Das einsame Highlight im Programm und damit auch die größte Entdeckung dieses Jahr ist Filipiñana von Rafael Manuel. Es geht hier um die 17-jährige Isabel, die auf einem philippinischen Golfresort als Tee-Girl arbeitet. Die Aufgabe von Tee-Girls ist recht einfach beschrieben: sie legen den Golfen bei den Abschlagsübungen neue Bälle hin. Was Filipiñana auszeichnet, ist, wie durch Form und Atmosphäre von Klassen- und Geschlechterdifferenzen erzählt. Die Bilder sind klar, wunderschön gefilmt und vermitteln die Hitze der Philippinen sehr eindringlich. Stilistisch scheint Wes Anderson zunächst der naheliegende Vergleich, jedoch sind die Bilder hier mit Subtext aufgeladen und erzählen allein schon durchs Framing so viel über die Verhältnisse auf diesem Golfplatz. Allgemein ist Filipiñana als Film zu verstehen, der sich durch seine Form erzählt, der seinen Bildern Raum gibt und genau das macht ihn zu so einer erfrischenden Entdeckung. Man müsste an diesen Film wirklich mit Gernot Böhme herangehen: Atmosphären werden bewusst gemacht und so ein Golfplatz ist das exemplarische Beispiel für von Hand geschaffener Landschaft, die aber gleichzeitig auch Klassenunterschiede abbildet. Dass der Film diese Künstlichkeit der Landschaft dort so explizit ausstellt, ermöglicht es uns, sie zu dekonstruieren. Gerade für einen Debütfilm ist diese ausgereifte Form der Inszenierung beeindruckend. Mit seinem nächsten Film möchte ich Rafael Manuel im Berlinale Wettbewerb sehen!

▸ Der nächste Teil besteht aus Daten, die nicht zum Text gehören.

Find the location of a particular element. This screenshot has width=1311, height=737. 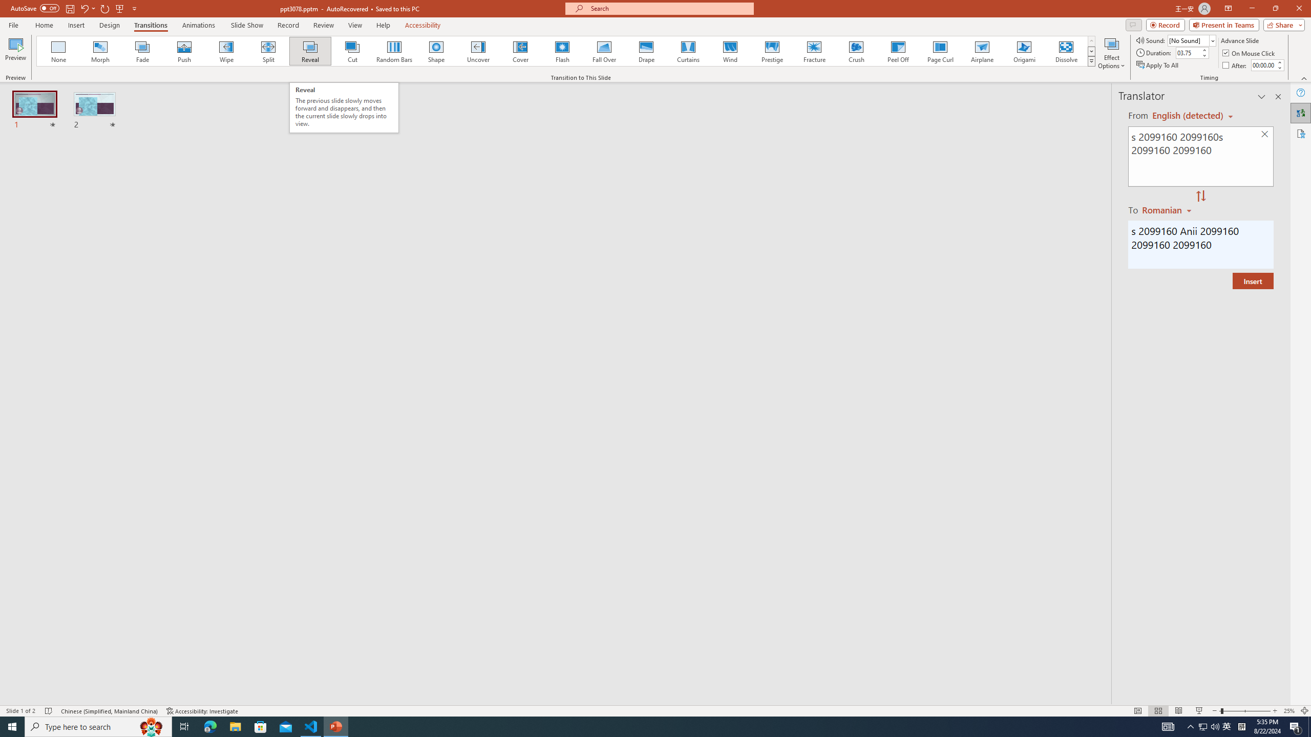

'Shape' is located at coordinates (436, 51).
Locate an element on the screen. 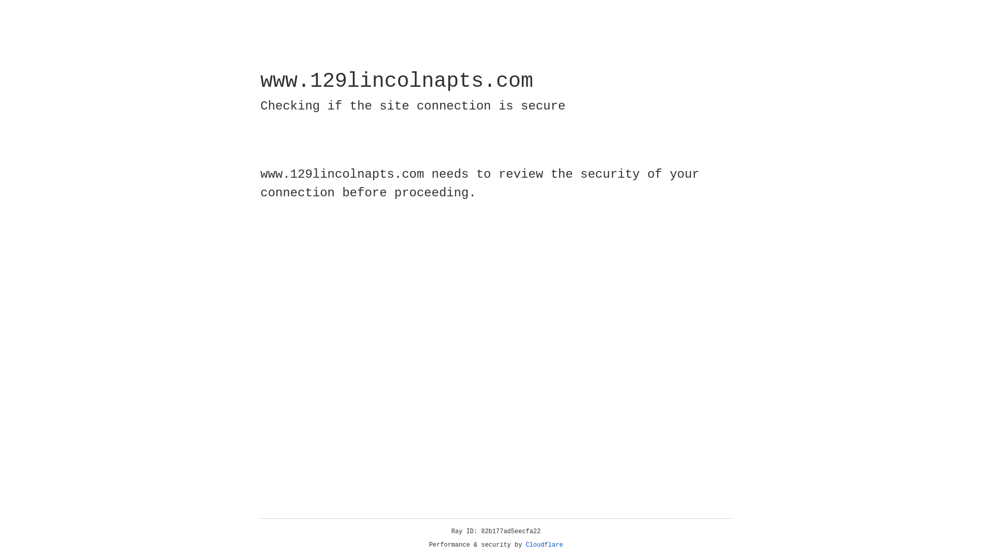  'Cloudflare' is located at coordinates (544, 544).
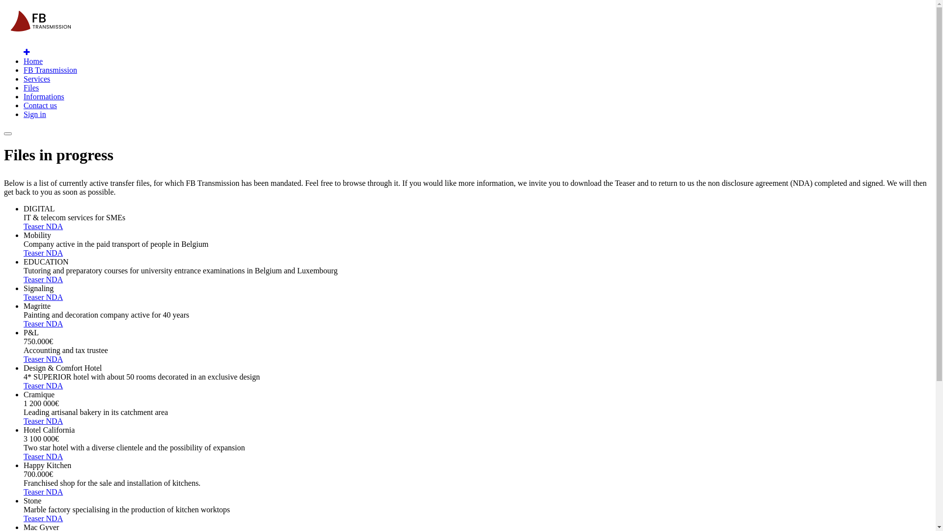  I want to click on 'NDA', so click(54, 359).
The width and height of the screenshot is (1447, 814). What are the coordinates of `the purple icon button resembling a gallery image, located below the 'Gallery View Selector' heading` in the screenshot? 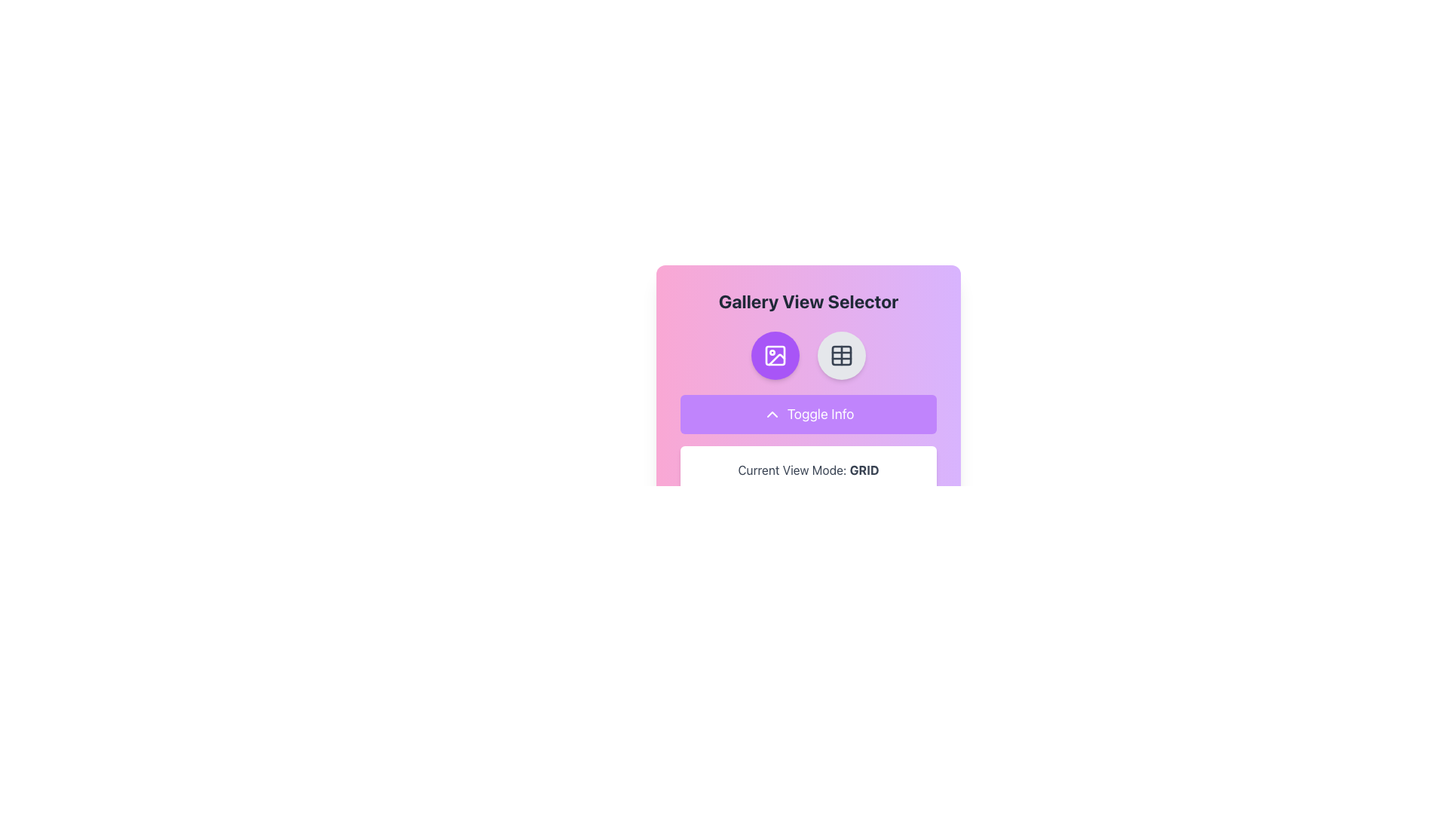 It's located at (775, 355).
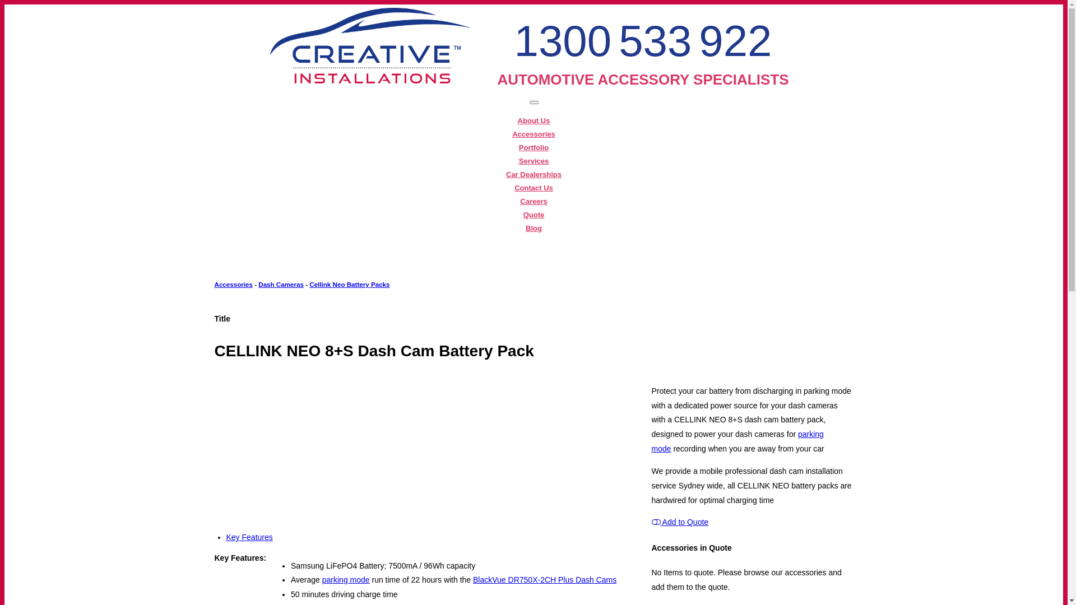 This screenshot has height=605, width=1076. Describe the element at coordinates (737, 441) in the screenshot. I see `'parking mode'` at that location.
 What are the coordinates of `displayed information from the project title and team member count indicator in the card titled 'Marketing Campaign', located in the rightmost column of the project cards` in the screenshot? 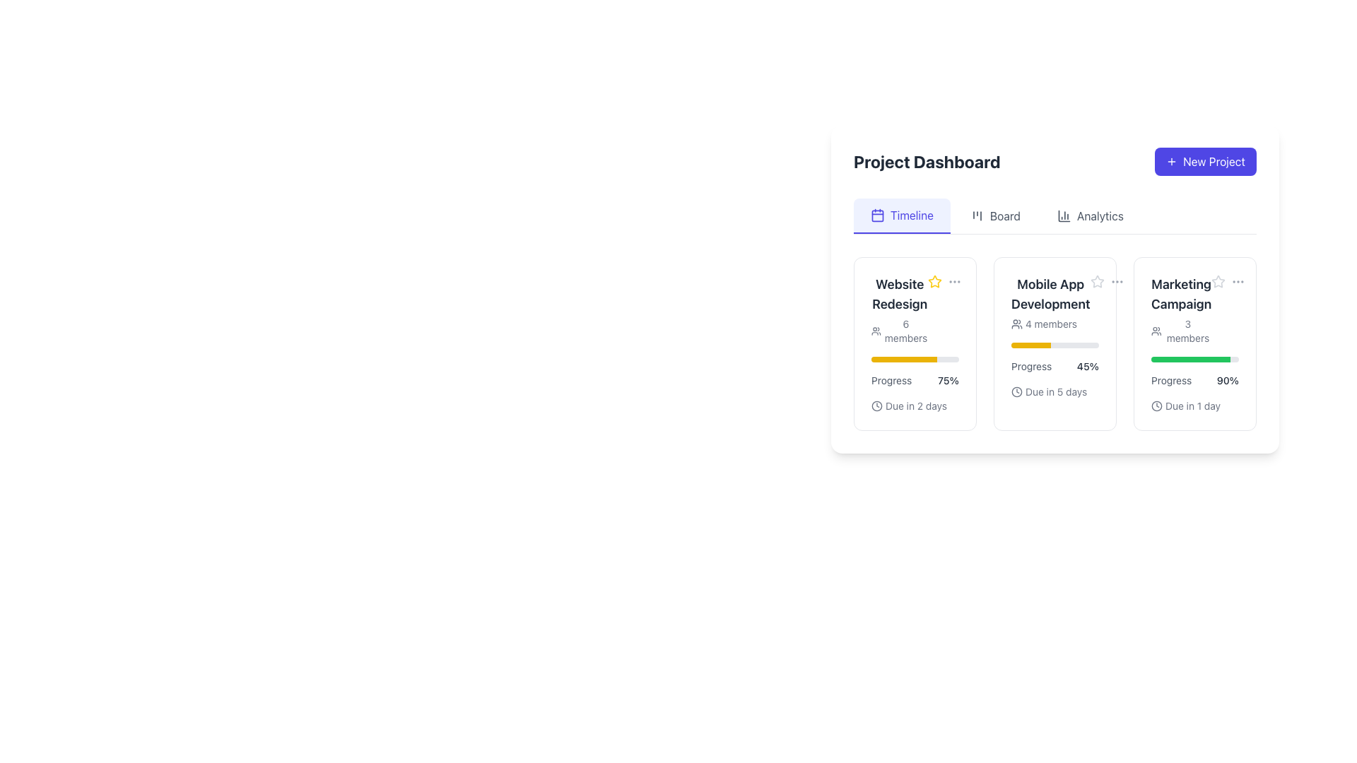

Was die besseren Filme der Sektion vereint, ist dass sie allen voran visuell erzählen möchten. Man sieht hier auf den ersten Blick gar nicht, was genau diese Filme erzählen wollen. Das sind alles keine Themenfilme, was sie aber nicht flach macht, sondern ihnen gerade dadurch eine Tiefe verleiht, da ihre Bilder einen Subtext haben, den man sich als Zuschauer auch ein bisschen erarbeiten muss. Und dann kann es bisweilen viel politischer werden als bei den Filmen, die sich von vornherein so geben. Man muss diese Stimmen fördern, die nicht bloßes Themenkino machen und uns mit ihrer einfachen Botschaft beeindrucken wollen. Viel befriedigender ist es doch, einen Film zu sehen, der es seinem Publikum zumutet, ihn ästhetisch zu verstehen. Wie schon im letzten Jahr verlässt man die Perspectives Sektion mit einem ungewissen Blick in die Zukunft, da wir noch nicht wissen, wie sich die Filmemacher*innen weiterentwickeln. Aber eins wird dieses Jahr schon deutlich: Politik und Film gehören natürlich zusammen, das weiß auch, oder gerade, die junge Generation. Man findet in den Perspectives Filmen viel, gerade in denen, die auf den ersten Blick gar nicht danach aussehen. Man muss sie sich nur anschauen.